«Si l’Allemagne ne veut pas de coronabonds, eh bien faisons sans l’Allemagne!»

INTERVIEW par Anne Cheyvialle

Pascal Lamy, président émérite de l’Institut Jacques Delors, a été directeur général de l’OMC de 2005 à 2013.

Pascal Lamy, président de l’Institut Jacques Delors, a dirigé l’Organisation mondiale du commerce de 2005 à 2013.

Pascal LAMY. – Il y a énormément d’incertitudes sur les évolutions sanitaires, économiques, et donc sociales, en particulier aux États-Unis et en Afrique. Même si c’est risqué, il faut pourtant absolument penser à l’après pour l’organiser. Cette crise est totalement inédite. Nous n’avons jamais vu les États, en temps de paix, ralentir à ce point l’économie pour sauver des vies humaines. Les dégâts économiques vont être importants en pertes de production et de capital. Il faut s’attendre à une forte récession. Personne ne croit à un scénario de reprise rapide en V, au mieux en U et encore, elle sera probablement très étalée.

Quel sera l’impact sur le commerce mondial?

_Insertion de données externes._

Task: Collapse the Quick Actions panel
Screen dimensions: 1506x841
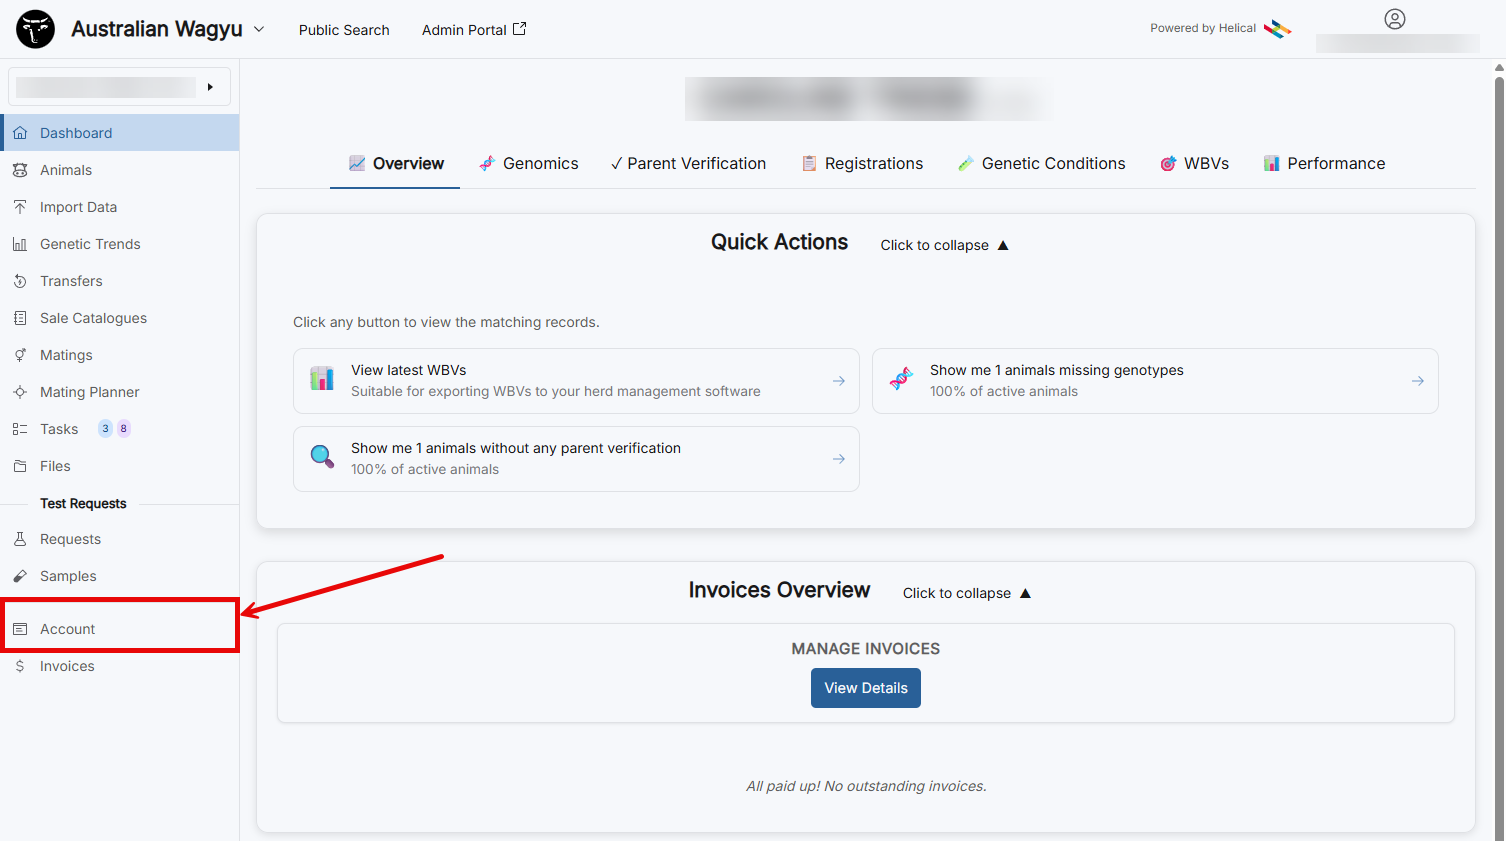Action: pyautogui.click(x=943, y=244)
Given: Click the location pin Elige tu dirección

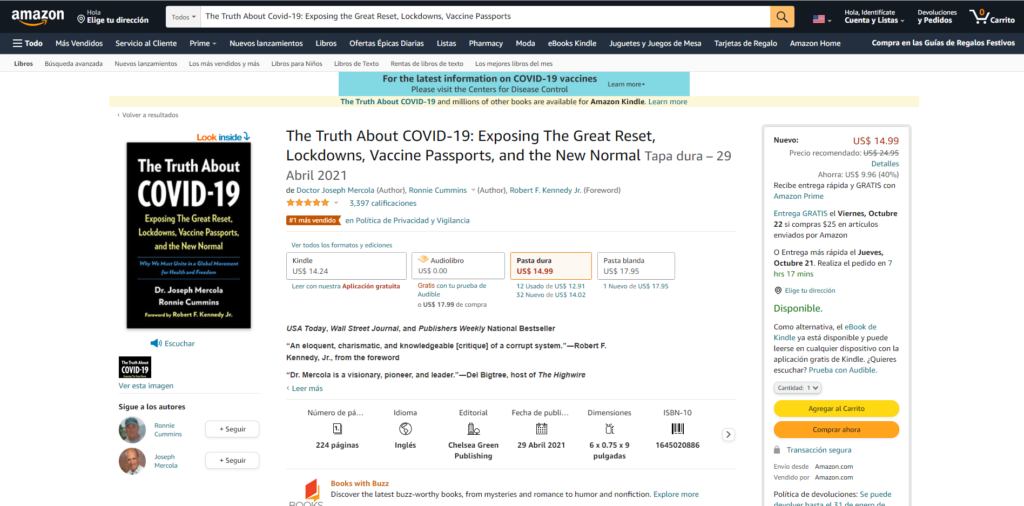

Massif sans aucun doute mais ce n’est pas essentiel. La question derrière, c’est mondialisation ou démondialisation, et sous-jacente, celle du capitalisme de marché dont la mondialisation est la forme contemporaine. La crise nous dit deux choses. Nous sommes dans un monde globalisé, interdépendant et face à une menace, les États adoptent des réflexes de repli. Il y aura une reconfiguration de certaines chaînes de production mondiales. On pense évidemment au secteur médical.